What to do:
Reproduce each of the rows below verbatim, line for line, omitting the pictures.

begin Supplied data

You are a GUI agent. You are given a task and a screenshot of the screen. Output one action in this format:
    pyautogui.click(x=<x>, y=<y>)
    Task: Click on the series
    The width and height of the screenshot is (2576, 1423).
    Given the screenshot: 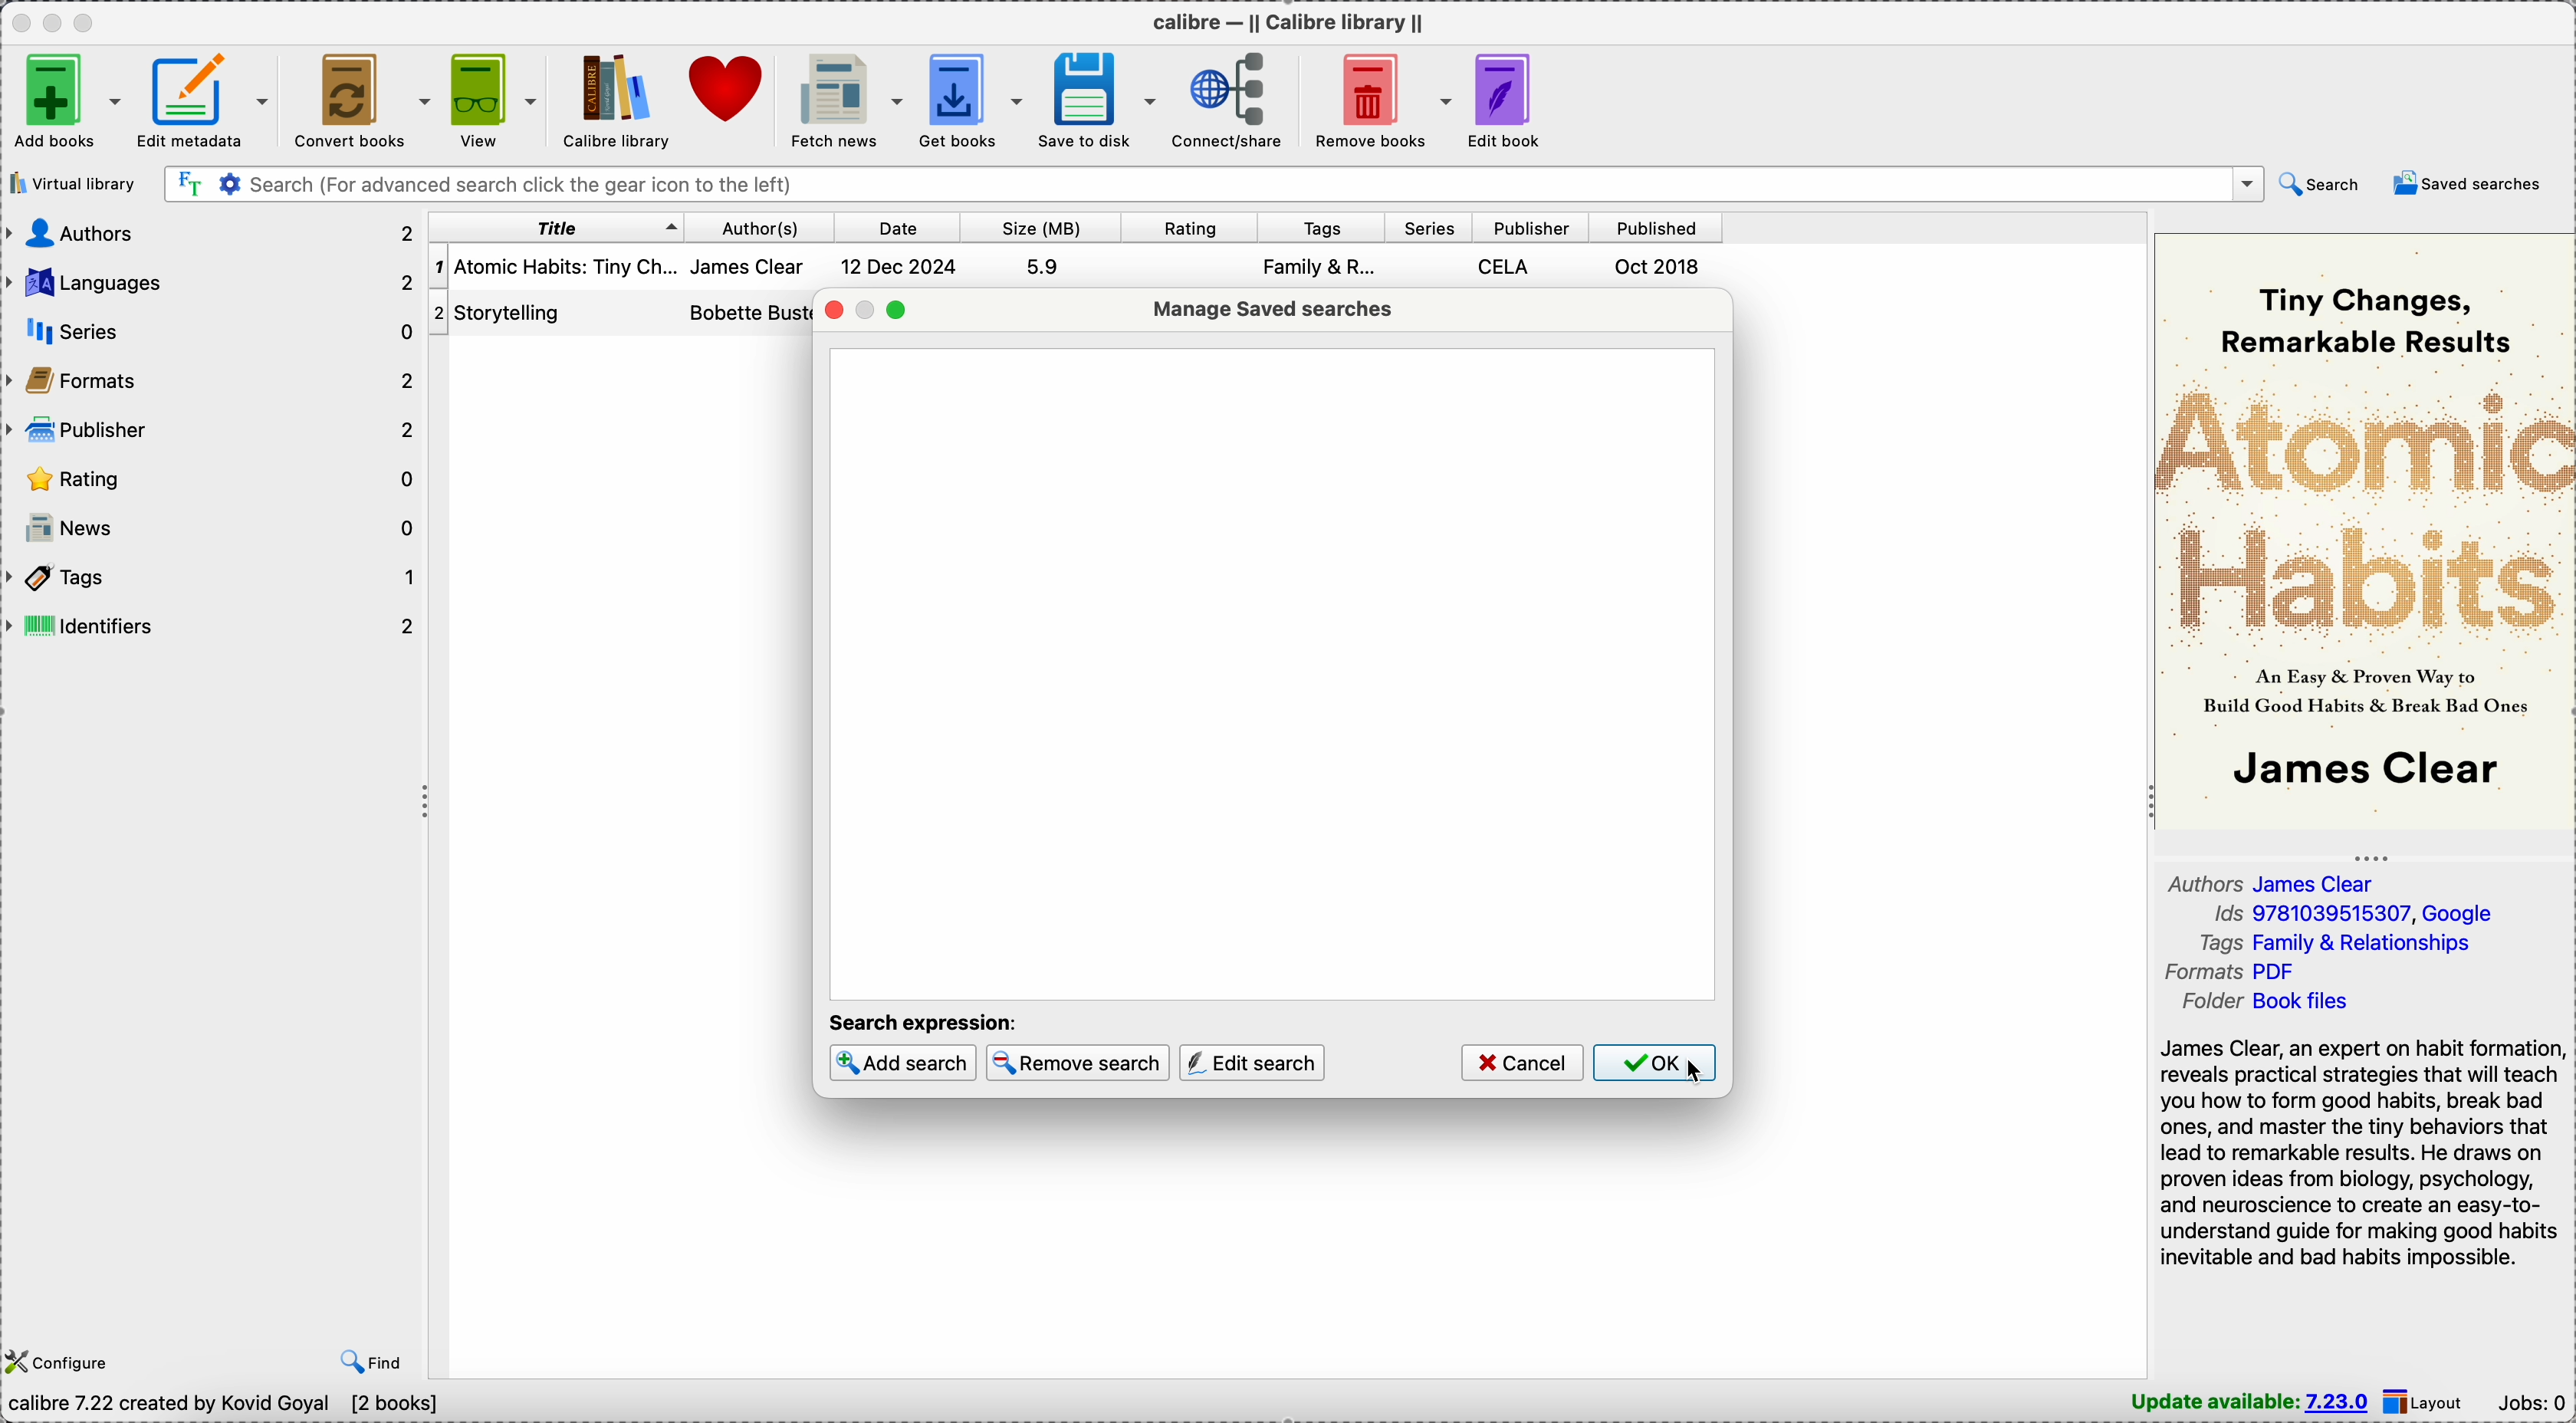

end Supplied data

Exercise response:
You are a GUI agent. You are given a task and a screenshot of the screen. Output one action in this format:
    pyautogui.click(x=<x>, y=<y>)
    Task: Click on the series
    The width and height of the screenshot is (2576, 1423).
    Given the screenshot: 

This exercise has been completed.